-- YOUR GOAL --
Find the lines in the records that carry the word "toolbar". Copy each one.

[Opening RECORDED DATA section]

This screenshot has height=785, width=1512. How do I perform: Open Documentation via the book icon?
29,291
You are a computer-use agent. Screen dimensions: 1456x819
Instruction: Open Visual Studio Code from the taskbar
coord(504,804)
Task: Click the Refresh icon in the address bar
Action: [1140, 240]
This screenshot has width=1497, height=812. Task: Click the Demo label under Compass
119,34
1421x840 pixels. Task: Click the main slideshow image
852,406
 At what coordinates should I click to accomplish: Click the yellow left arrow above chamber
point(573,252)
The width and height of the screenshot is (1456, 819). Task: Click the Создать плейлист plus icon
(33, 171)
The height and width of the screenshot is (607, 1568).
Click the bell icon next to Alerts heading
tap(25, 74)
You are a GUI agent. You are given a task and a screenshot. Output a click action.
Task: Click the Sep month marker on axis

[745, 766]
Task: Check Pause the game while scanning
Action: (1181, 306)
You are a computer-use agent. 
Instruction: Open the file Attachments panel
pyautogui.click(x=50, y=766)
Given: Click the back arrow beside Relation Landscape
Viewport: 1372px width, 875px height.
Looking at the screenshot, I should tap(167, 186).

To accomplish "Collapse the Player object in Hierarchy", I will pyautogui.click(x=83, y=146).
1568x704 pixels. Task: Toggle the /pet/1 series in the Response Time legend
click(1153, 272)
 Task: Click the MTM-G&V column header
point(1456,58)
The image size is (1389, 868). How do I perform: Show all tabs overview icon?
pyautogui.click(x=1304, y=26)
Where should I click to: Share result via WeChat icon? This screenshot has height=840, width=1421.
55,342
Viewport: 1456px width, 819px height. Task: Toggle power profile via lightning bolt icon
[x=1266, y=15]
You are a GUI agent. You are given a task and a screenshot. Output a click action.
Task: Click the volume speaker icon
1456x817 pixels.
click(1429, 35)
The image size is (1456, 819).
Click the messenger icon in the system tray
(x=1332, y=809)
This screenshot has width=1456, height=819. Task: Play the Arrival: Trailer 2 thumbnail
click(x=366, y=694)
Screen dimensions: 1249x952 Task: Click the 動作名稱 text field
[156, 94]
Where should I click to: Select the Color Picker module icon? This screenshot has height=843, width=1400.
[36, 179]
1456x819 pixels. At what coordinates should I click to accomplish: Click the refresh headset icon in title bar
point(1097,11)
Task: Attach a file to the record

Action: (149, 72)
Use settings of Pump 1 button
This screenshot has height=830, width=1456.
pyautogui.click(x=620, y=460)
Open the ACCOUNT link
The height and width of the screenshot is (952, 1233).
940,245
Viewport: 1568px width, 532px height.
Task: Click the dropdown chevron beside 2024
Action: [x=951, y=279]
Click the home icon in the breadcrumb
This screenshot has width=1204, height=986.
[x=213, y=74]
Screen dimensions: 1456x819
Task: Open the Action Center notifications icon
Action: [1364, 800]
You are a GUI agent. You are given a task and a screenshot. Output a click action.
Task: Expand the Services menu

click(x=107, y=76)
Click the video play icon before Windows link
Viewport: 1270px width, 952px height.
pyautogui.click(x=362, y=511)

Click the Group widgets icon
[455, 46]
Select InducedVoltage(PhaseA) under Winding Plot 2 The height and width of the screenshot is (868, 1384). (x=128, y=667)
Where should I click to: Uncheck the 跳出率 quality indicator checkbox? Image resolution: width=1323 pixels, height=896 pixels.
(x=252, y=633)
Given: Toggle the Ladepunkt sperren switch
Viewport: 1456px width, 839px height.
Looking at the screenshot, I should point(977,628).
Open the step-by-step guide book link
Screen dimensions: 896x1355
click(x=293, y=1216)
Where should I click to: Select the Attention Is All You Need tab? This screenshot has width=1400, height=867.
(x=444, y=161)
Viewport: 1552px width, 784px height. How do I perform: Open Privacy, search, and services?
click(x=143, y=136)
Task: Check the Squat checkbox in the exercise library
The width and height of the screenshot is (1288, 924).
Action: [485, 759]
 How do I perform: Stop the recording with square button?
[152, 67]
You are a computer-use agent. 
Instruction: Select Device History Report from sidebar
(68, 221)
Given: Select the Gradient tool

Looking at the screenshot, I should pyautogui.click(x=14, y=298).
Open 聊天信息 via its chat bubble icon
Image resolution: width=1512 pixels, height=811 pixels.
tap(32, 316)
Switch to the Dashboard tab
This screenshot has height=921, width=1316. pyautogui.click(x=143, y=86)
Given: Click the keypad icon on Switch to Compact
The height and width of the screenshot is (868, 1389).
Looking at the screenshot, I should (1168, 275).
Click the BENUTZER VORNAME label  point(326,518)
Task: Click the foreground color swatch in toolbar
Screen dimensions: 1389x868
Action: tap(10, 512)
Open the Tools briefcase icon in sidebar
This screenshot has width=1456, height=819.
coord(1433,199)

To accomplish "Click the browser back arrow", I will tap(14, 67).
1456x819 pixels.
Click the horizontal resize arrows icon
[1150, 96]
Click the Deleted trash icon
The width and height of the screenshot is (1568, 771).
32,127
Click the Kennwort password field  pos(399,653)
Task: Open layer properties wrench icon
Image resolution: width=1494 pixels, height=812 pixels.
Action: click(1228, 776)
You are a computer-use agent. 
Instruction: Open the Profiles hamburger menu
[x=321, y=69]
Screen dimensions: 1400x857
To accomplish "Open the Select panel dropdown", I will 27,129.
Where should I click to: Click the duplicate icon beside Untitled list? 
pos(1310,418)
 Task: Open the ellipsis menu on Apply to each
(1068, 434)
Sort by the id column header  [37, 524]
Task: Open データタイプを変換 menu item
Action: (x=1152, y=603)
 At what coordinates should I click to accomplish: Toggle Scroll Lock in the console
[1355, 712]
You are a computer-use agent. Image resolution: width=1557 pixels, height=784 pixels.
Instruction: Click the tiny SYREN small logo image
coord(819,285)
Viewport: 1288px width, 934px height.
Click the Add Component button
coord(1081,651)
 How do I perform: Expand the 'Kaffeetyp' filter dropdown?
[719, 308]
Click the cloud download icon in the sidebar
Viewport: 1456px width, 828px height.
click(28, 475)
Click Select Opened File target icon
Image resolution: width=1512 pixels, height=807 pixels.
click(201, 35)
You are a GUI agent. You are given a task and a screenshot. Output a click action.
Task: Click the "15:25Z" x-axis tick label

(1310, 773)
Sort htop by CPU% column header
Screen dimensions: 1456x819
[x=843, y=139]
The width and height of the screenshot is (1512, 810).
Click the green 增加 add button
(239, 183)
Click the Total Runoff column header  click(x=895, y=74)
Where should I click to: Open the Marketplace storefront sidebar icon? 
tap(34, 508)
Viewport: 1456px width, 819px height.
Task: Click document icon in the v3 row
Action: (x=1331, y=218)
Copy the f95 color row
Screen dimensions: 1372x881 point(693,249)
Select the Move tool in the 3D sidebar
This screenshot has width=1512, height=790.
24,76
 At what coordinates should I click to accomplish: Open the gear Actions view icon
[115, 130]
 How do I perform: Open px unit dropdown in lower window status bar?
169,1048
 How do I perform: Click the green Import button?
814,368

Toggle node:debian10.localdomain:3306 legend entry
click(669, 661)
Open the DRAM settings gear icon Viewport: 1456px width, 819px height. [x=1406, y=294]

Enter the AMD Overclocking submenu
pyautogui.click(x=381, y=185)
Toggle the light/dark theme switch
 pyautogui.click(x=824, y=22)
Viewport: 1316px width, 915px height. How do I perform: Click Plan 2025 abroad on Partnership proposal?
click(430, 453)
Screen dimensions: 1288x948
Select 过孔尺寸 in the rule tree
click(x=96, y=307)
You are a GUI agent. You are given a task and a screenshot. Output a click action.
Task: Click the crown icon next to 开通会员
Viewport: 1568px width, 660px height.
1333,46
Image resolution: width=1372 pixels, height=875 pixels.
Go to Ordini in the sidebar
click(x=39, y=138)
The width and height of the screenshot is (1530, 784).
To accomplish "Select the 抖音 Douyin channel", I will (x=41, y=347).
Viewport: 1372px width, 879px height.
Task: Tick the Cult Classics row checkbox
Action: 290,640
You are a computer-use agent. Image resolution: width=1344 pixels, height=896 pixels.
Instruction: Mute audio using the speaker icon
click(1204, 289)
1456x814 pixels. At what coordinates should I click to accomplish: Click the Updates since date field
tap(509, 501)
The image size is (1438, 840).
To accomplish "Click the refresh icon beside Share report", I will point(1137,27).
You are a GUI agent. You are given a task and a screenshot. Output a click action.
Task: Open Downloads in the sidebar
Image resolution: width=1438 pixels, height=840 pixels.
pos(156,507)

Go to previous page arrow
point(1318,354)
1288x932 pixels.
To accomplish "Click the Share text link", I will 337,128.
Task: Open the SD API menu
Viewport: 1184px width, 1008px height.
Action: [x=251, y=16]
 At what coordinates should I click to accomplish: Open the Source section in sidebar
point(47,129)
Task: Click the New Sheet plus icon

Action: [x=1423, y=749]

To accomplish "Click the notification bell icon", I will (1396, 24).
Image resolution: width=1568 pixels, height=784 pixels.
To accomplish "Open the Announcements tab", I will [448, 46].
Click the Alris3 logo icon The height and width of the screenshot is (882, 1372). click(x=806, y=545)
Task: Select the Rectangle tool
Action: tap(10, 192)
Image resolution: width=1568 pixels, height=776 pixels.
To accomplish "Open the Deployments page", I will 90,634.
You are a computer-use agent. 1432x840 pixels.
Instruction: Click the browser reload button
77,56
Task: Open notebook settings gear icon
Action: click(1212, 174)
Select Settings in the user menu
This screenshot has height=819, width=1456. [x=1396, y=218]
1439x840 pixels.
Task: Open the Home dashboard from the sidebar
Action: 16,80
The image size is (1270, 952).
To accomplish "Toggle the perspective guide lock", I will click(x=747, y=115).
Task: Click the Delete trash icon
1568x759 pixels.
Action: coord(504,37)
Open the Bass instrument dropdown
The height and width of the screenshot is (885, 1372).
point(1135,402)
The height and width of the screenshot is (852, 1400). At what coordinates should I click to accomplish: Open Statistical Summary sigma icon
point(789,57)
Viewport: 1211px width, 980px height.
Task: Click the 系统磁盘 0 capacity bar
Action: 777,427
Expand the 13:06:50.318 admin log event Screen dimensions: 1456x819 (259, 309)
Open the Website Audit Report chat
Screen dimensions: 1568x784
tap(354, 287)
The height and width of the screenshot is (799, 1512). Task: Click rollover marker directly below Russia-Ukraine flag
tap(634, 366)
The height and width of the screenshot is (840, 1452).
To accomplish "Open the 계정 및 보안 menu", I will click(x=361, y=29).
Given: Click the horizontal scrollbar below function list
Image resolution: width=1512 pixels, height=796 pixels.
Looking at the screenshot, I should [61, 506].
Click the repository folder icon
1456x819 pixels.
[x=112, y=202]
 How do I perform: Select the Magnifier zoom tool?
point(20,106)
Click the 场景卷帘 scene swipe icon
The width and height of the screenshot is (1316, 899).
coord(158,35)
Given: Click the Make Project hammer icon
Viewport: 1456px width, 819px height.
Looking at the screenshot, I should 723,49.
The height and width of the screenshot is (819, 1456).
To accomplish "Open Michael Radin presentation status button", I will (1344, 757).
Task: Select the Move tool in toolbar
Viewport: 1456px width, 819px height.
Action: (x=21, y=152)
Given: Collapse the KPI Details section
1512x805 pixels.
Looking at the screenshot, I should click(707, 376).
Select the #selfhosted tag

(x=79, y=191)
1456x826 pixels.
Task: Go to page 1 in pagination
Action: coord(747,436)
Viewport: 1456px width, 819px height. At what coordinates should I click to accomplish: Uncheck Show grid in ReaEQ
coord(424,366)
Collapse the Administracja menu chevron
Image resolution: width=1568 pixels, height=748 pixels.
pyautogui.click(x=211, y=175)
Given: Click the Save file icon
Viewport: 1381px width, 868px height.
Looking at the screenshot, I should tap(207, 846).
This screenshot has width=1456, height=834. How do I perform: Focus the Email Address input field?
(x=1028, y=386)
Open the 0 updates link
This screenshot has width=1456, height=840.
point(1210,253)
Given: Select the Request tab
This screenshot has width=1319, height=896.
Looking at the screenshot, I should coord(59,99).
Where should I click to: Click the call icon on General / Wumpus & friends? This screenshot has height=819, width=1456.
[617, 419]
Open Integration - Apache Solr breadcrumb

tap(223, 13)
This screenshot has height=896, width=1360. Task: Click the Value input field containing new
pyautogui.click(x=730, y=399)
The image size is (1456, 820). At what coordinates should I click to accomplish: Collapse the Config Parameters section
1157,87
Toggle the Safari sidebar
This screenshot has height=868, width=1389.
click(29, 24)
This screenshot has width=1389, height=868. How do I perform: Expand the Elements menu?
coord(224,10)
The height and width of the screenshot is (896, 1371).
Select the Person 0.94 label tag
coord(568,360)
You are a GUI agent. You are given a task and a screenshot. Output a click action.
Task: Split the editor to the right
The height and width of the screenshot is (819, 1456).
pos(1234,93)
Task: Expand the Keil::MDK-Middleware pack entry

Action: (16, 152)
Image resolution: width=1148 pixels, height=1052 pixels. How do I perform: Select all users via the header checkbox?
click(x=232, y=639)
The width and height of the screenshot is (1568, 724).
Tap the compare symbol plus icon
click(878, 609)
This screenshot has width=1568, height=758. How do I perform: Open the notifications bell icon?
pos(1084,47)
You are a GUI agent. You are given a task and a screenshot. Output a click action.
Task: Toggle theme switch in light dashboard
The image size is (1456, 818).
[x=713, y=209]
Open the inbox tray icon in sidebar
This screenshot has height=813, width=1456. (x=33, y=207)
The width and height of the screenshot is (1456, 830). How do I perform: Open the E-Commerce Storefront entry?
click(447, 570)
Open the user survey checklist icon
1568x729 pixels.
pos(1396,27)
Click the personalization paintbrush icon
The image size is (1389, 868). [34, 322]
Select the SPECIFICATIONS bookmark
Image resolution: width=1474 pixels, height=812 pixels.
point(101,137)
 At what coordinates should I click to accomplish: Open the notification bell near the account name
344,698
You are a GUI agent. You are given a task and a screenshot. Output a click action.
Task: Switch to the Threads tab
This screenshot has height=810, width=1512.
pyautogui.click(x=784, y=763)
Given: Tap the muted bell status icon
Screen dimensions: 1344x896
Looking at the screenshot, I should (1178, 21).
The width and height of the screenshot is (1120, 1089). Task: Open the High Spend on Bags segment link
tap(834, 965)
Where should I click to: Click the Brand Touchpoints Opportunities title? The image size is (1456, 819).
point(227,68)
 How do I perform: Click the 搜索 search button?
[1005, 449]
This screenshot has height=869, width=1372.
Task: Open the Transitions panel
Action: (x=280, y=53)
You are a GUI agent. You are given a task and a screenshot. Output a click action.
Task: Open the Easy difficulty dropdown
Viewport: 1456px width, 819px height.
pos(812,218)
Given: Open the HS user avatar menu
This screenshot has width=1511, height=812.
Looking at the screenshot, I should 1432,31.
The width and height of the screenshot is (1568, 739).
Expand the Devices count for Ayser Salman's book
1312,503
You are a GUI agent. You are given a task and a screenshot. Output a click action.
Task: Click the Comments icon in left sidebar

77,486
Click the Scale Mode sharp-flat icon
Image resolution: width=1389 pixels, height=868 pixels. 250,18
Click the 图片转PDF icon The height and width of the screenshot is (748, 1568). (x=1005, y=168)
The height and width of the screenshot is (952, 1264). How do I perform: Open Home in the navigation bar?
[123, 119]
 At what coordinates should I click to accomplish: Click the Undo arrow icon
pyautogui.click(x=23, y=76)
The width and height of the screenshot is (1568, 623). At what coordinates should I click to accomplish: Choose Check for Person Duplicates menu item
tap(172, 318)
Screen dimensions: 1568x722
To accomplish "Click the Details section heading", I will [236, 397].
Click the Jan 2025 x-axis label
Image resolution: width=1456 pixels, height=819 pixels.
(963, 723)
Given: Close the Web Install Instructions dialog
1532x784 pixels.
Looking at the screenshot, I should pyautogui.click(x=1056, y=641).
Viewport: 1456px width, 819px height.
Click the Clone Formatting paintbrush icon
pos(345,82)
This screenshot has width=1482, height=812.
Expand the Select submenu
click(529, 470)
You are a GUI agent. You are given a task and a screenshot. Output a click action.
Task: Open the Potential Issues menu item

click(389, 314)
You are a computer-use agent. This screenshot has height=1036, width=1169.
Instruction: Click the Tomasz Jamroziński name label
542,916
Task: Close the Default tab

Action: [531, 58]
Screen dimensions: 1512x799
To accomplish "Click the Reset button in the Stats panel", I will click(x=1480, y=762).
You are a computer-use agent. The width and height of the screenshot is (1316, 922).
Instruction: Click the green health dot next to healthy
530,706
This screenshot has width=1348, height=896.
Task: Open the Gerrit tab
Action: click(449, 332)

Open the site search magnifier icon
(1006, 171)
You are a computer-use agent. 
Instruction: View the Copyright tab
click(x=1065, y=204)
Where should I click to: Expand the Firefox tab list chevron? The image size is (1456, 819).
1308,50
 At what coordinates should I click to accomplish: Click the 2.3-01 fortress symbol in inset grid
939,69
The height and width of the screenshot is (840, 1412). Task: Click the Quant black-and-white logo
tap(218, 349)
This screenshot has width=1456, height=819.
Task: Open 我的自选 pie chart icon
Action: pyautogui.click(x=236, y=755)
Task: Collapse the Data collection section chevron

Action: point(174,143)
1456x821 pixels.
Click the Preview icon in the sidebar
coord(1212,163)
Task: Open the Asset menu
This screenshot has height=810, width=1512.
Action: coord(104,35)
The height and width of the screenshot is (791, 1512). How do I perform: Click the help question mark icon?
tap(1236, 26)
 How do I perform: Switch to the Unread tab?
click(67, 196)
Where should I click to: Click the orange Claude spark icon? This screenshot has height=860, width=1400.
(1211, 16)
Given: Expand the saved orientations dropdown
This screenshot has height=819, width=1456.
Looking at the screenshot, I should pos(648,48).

[Closing RECORDED DATA section]

-- OUTPUT --
Task: Click the foreground color swatch in toolbar
Task: Select the Move tool in toolbar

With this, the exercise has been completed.